Clinical Outcome of Sacroiliac Rod Fixation for Fragility Fracture of the Pelvis Rommens and Hoffman Classification Type IVb: Case Series

Autor: Hisanori Gamada MD, Yohei Yanagisawa MD Ph. D, Shotaro Teruya MD, Yusuke Eda MD, Tsukasa Nakagawa MD, Masashi Yamazaki MD Ph.D
Jazyk: angličtina
Rok vydání: 2022
Předmět:
Zdroj: Geriatric Orthopaedic Surgery & Rehabilitation, Vol 13 (2022)
Druh dokumentu: article
ISSN: 2151-4593
21514593
DOI: 10.1177/21514593221141358
Popis: Introduction Fragility fracture of the pelvis (FFP), generally involving Rommens and Hoffman classification type IVb (H-shaped) requires spinopelvic fixation (SPF). We report the clinical outcome of sacroiliac rod fixation (SIRF) for FFP type IVb in a case series. Materials and Methods In this retrospective observational study, six patients (mean age, 80.3 years; range, 74-85 years) with FFP type IVb who underwent SIRF since October 2019 and could be followed up for ≥1 year postoperatively were included. All patients were injured in low-energy falls, a patient had a femoral neck fracture, and other had a humeral neck fracture and distal radius fracture. Results The mean (range) operative time was 135 (98-200) min, and mean blood loss was 103 (80-130) g. All patients achieved bone union in an average of 4.3 months.
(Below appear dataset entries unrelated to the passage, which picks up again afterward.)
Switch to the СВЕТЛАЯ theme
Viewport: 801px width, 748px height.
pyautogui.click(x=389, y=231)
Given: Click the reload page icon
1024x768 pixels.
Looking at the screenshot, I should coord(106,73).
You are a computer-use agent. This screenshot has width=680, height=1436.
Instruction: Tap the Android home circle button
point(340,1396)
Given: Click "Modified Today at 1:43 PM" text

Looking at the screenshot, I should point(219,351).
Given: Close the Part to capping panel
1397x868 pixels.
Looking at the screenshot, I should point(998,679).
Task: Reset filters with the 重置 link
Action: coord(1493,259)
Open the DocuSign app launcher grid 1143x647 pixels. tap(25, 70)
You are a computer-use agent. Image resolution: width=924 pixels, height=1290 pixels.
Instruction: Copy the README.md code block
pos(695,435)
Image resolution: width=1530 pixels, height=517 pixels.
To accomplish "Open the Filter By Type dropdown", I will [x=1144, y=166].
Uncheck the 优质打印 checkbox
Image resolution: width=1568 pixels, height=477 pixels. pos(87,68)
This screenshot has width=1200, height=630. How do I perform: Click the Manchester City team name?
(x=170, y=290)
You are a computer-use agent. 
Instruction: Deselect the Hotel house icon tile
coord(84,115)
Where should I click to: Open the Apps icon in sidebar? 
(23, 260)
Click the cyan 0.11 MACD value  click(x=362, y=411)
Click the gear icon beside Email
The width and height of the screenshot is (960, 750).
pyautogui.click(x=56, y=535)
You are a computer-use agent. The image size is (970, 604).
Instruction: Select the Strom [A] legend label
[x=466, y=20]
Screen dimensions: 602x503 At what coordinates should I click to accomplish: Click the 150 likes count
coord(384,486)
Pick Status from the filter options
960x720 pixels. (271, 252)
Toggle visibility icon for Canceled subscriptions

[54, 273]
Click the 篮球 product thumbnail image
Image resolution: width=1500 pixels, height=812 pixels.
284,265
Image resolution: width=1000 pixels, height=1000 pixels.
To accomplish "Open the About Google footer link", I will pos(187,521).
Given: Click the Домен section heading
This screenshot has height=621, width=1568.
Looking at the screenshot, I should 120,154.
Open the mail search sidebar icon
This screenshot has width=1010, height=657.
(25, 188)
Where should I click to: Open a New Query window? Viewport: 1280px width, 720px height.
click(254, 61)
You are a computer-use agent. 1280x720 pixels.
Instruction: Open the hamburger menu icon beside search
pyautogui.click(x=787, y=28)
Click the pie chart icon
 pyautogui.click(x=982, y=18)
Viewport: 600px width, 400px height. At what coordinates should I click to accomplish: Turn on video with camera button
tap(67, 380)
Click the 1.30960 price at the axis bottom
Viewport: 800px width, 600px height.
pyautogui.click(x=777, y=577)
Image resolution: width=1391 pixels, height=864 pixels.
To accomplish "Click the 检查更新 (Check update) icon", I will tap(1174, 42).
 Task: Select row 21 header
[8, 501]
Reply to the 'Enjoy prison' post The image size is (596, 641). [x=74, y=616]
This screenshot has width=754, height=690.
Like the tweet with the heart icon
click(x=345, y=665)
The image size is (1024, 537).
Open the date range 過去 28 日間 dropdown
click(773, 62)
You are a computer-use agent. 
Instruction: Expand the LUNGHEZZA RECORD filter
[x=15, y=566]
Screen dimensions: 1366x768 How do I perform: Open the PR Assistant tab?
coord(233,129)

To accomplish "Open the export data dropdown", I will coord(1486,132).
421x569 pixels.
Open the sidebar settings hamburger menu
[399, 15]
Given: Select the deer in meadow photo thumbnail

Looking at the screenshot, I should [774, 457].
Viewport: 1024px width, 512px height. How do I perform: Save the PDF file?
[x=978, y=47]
No implant failure or surgical site infection requiring reoperation occurred. No patient complained of iliac screw irritation or requested removal. One patient developed a T12 vertebral fracture at 3 weeks postoperatively. The mean final follow-up period was 17.8 months (13-22 months) and mean final modified Majeed Score (maximum 76 points as the items “work” and “sexual intercourse” were omitted for this study) was 71.7 (56-76). Conclusions SIRF is a less invasive surgical technique than SPF that uses only an S1 pedicle screw and iliac screw. SIRF using the “within ring” concept showed good clinical outcome in FFP type IVb.